(Document passage):
• • • • • • •
Between a rock and a hard place
Although his other realms made substantial contributions, Castile provided the lion’s share of the budget for both of Philip’s wars, and although the totals in Figure 13 are massive, they record only the money received by Philip’s armed forces abroad from Castile, not the money that the kingdom actually provided: his treasury also had to pay transport charges and interest. In February 1574, officials calculated that Castile had spent 22 million ducats on the Netherlands since the duke of Alba left the court seven years before; and now defending the Mediterranean cost almost as much as fighting the Dutch.
The haemorrhage of funds on this scale could not continue, and Philip authorized two remedial measures: he summoned the Cortes of Castile and asked them to vote new taxes, and he set up a secret committee (later known as the Junta of Presidents because it included the presidents of several councils) ‘to discuss all major fiscal matters’. Initially the king considered chairing the junta himself, but ‘my normal duties do not allow me to do this’; instead, he entrusted the task to Diego de Covarrubias, who had succeeded Espinosa as president of the council of Castile, and therefore as royal spokesman in the Cortes. Philip warned Covarrubias that solving the financial crisis was ‘the most important item of business that there could be, because I believe the conservation of religion and of Christendom largely depend on it – and this worries me far more than if it affected just me’. The king lamented that ‘everything is in such a state that, unless we find and provide a remedy, I cannot but fear that [my entire Monarchy] will collapse very soon’; and he believed that enabling ‘my treasury to fund all ordinary and extraordinary expenditures’ required three things:
First, finding new revenues, since there is now so little – or, more accurately, nothing – to fund what is necessary. Second, dealing with the bankers who are charging interest, to ensure that they cease and do not consume all our resources, as they are doing now. Third, rescheduling my debts.18
After reviewing a mountain of papers, the Junta of Presidents estimated that the king owed at least 35 million ducats on loans that needed to be re-scheduled, and it proposed that the Cortes increase the sales tax (alcabala) levied on certain goods, but at the same time devolve collection to the principal cities of Castile in return for an annual lump sum paid in advance. Although the Cortes did not rule out this proposal, it demanded numerous other concessions: the suppression of all taxes imposed by the crown without the consent of the Cortes; restrictions on the export of bullion from the kingdom; and a promise that the king would not alienate to bankers the revenues freed up by rescheduling his debts in return for new loans. When Philip refused to make all of these concessions, the deputies declared that they needed new instructions from the towns they represented, forcing the king to suspend the session.
• • • • • • •
(Input for this task):
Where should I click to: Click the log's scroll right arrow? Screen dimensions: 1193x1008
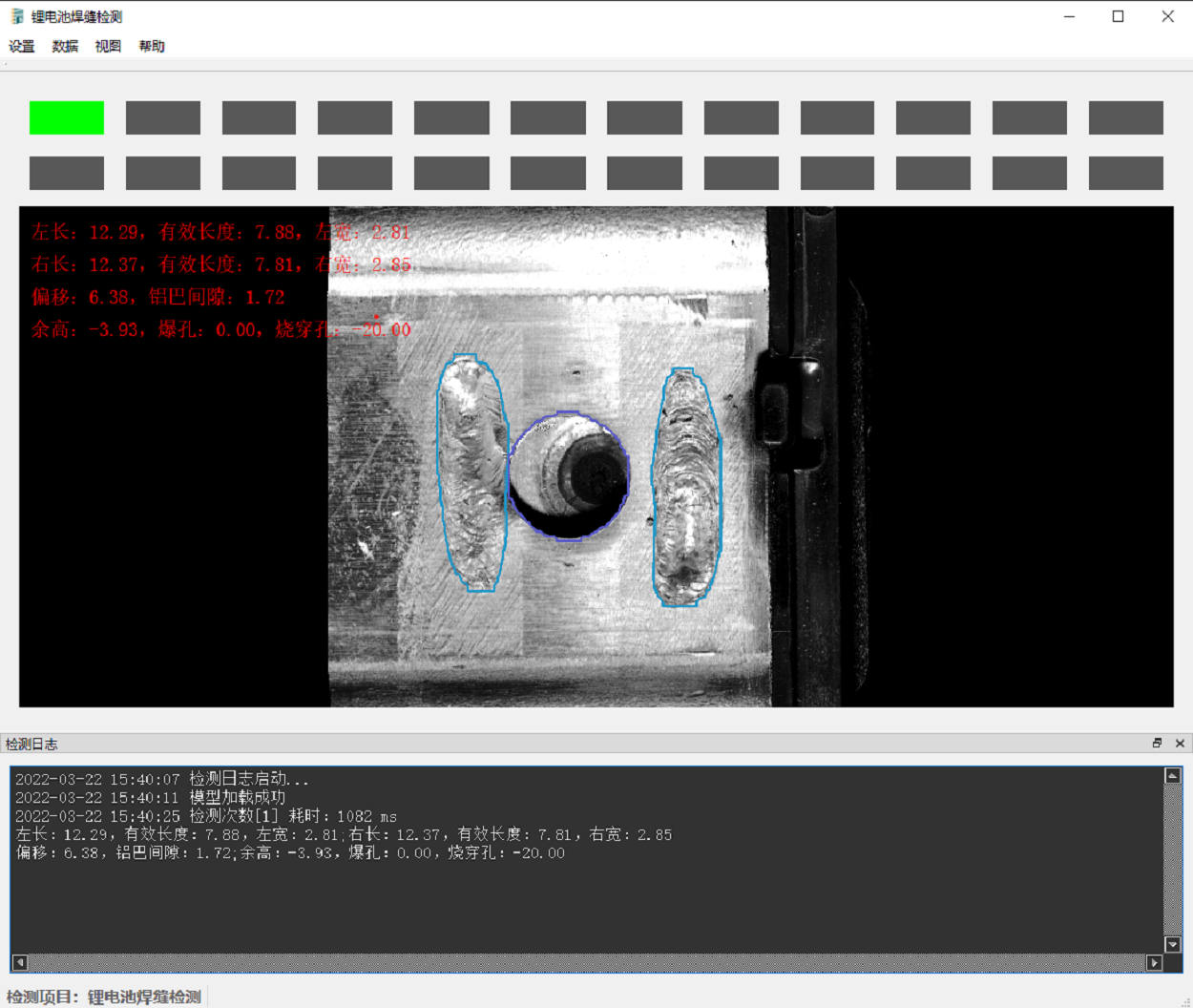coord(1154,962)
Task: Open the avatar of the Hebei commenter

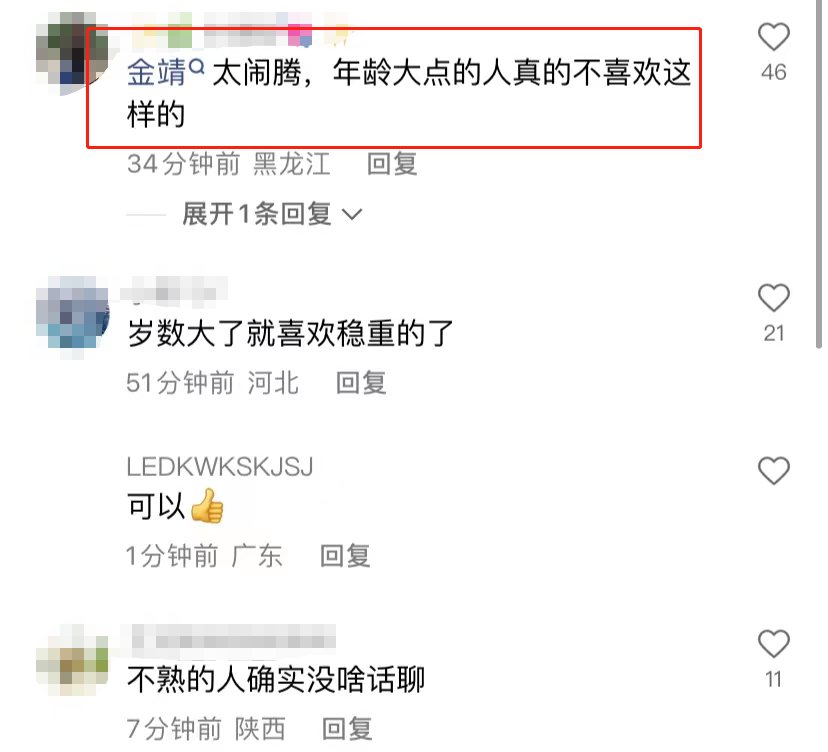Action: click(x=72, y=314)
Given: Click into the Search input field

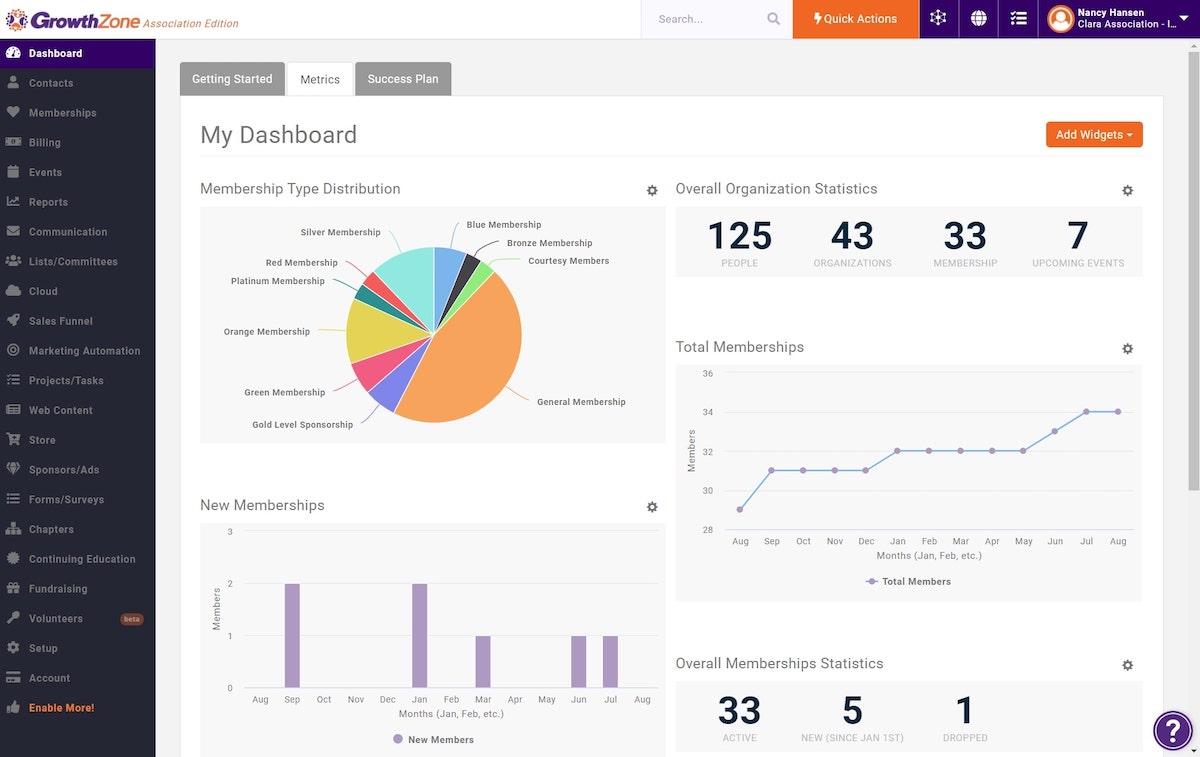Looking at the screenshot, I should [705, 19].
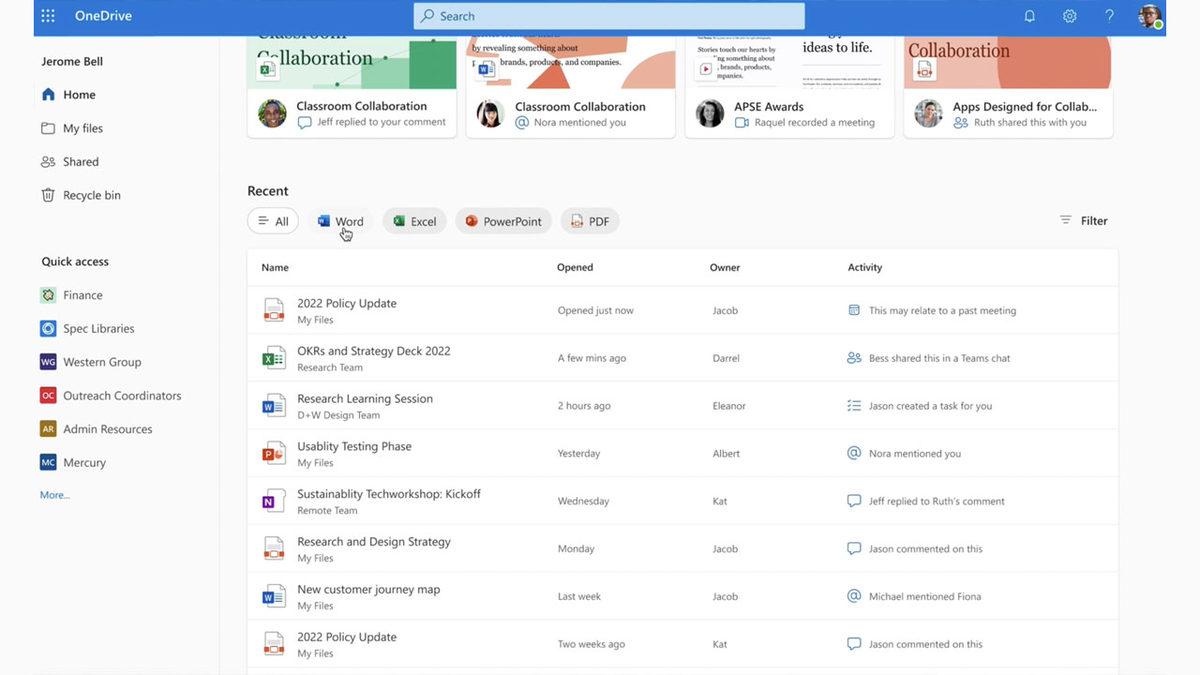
• • • • • • •
(Required task 1): Convert the records into a Markdown table with the columns "No." and "Record line," one row per line, skipping blank lines and omitting the pictures.
(Required task 2): Continue the passage on Philip's financial crisis in Castile from the point where it ends.
The passage on Castile's finances and the records are separate, unrelated material.

(Final answer 1):
| No. | Record line |
|---|---|
| 1 | Where should I click to: Click the log's scroll right arrow? Screen dimensions: 1193x1008 |
| 2 | coord(1154,962) |
| 3 | Task: Open the avatar of the Hebei commenter |
| 4 | Action: click(x=72, y=314) |
| 5 | Given: Click into the Search input field |
| 6 | Looking at the screenshot, I should [705, 19]. |

(Final answer 2):
The intransigence of the Cortes of Castile, combined with the death of several trusted advisers (Feria in 1571, Espinosa in 1572, Ruy Gómez in 1573), seems to have convinced Philip that since he could not understand his financial situation himself he needed to find someone who could. ‘I see no alternative to granting someone oversight in all treasury matters,’ he wrote early in 1574, and he turned to Juan de Ovando, priest, inquisitor and a disciple of Espinosa, who as president of the council of the Indies had rationalized the crown’s efforts to govern America.19
Ovando soon submitted to Philip a series of documents that analysed Castile’s underlying financial problems. First, he proposed that, as an emergency measure, all the crown’s fiscal officers should report to him while he alone would report directly to the king, streamlining both the formation and implementation of policy. Ovando next explained the current fiscal problems in a form that even Philip could understand, written in unusually large script and using only simple terms, as if for a child (see plate 36). It began: ‘In order to understand and make use of the Royal Treasury, we need to consider four basic things’:
1.‘What do we have?’ Ovando estimated that the annual revenues of the crown of Castile amounted to less than six million ducats.
2.‘What do we owe?’ The total came to over 73 million ducats.
3.‘What do we have and what do we lack and need?’
Ovando hardly needed to state the obvious, but he did so anyway: ‘We can see that we owe far more than our income, and we lack everything that we need.’ Specifically, the royal household and local defence absorbed almost 100,000 ducats a month; interest on government bonds required a further 250,000 ducats; while maintaining ‘armies and navies strong enough to oppose and defeat our Ottoman and Protestant enemies’ required over a million ducats a month. Ovando estimated the treasury’s commitments for the year 1574 at almost 50 million ducats whereas its income, he reminded his master, was less than six million.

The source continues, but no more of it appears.